Increase Your Odds of Real Estate Investing Success!

13 November 2018
Joshua Chisvin

If you can understand what causes people to lose money in real estate, then you can take preventive measures to ensure it doesn’t happen to you.

No, while no investment is without risk, smart investors understand there are certainly precautions that can be taken to mitigate that risk. To do so, start by avoiding the common mistakes I’ve outlined here.

(Believe me, avoiding them will help get you well on on your way to growing wealth through real estate.)

DON'T BET ON APPRECIATION

Those who lose properties to foreclosure often cite this as a top reason, if notthetop one. Simply put, amateurs buy a house assuming it will go up in value and they can sell it later. Professionals? They buy undervalued properties in solid locations that produce positive cash flow. This gives them the flexibility to exit the deal when it makes financial sense to do so. When you bet on appreciation, don’t have positive cash flow and don’t keep accurate reserves, you are gambling on the market continuing to rise to bail you out from a risky investment.

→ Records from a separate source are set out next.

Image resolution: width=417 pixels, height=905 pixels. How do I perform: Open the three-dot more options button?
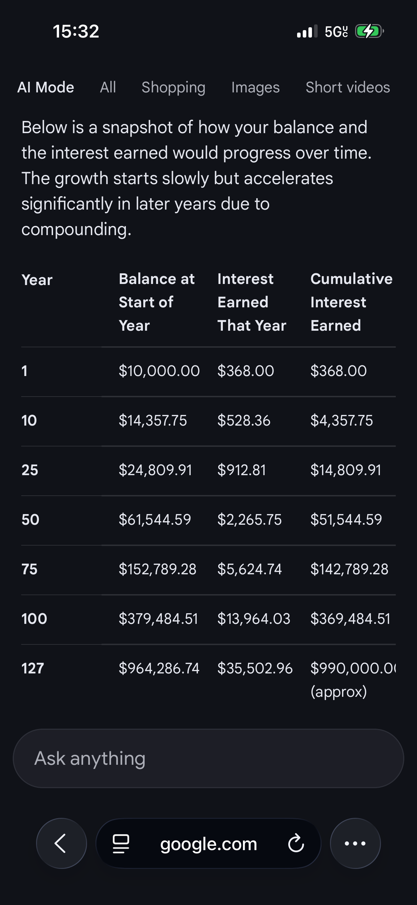point(355,843)
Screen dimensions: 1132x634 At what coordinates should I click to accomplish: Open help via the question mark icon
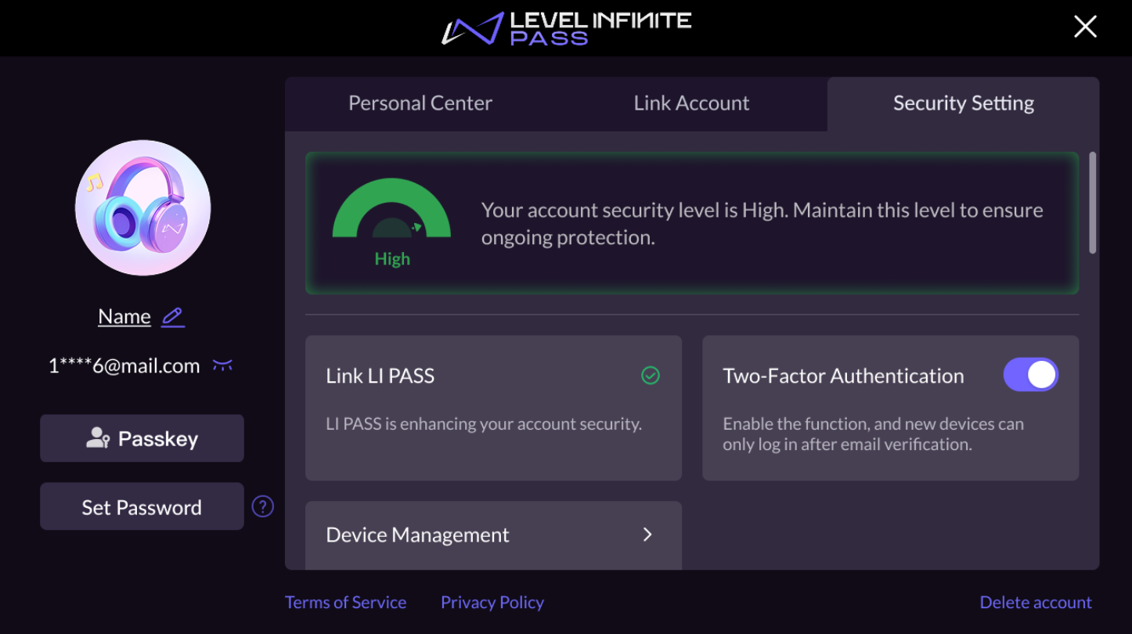point(262,506)
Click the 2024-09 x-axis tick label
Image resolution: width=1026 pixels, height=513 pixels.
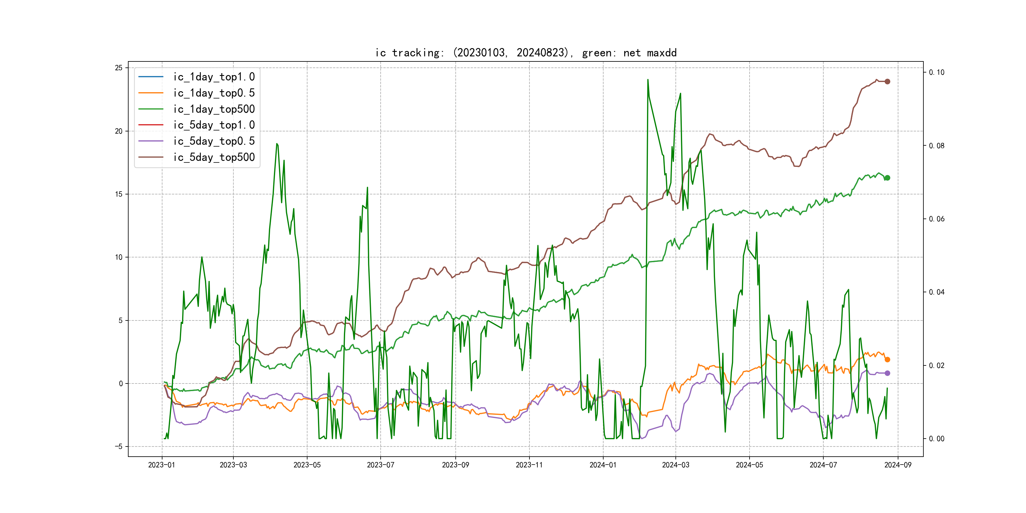coord(898,465)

Clear enough?

DON'T BUY IN BAD NEIGHBOURHOODS

You already know the first rule of real estate: location, location, location. Still, some can’t resist the temptation to buy a questionable property in an area that seems too good to be true. Well, when it seems too good to be true, guess what? It usually is. While homes in undesirable locations can look great on paper, the reality is they almost always look better in theory than they’ll be in practice. And when you buy in an area where good tenants won’t want to live, you’ll be forced to rent to less than desirable tenants. They have lower credit scores, less reliable income streams and worse rental histories. All things told, the cons just won’t justify the pros.

DON'T FAIL TO EDUCATE YOUR FIRST

Know what you’re getting intobeforeyou commit to purchasing a property. Not after. Remember, certain decisions like buying a property can’t be taken back once they are made. The time to realize you’re not prepared — or it’s the wrong deal — is prior to passing the point of no return. So, start educating yourself now — before you’re committed — then use that information to help you make the best choice possible.

DON'T FOLLOW THE HERD

I find untold bad decisions get made when you base those decisions on what others are doing, rather than on sound financial principles. It may be tempting to follow the herd, yes, but understand it is a false sense of security. Just because everyone else is buying doesn’t mean you also should. In fact, it may be the opposite.

DON'T NEGATE YOUR CASH FLOW

If you want to make money in real estate, you should plan on holding an asset for a long period of time. Good things happen when real estate is owned over the long haul. Loans are paid down, rents tend to increase and the value eventually goes up. The number one problem preventing investors from winning the long game is buying a property that loses money every month. Don’t buy real estate assuming the price will go up and you can sell it later. Nobody knows what the market is going to do.

DON'T PLAN ON DOING THE WORK YOURSELF

All too many people have assumed they would save on a deal by doing the rehab work themselves, rather than paying someone else. Sure, while you might be able to pull this off, it’s a mistake to assume you can pay too much for a property — or not have enough in reserves to pay for the work — simply because you plan on doing the work yourself. You don’t know which direction your life will take, what time you’ll have later or what unexpected problems will be uncovered once you start.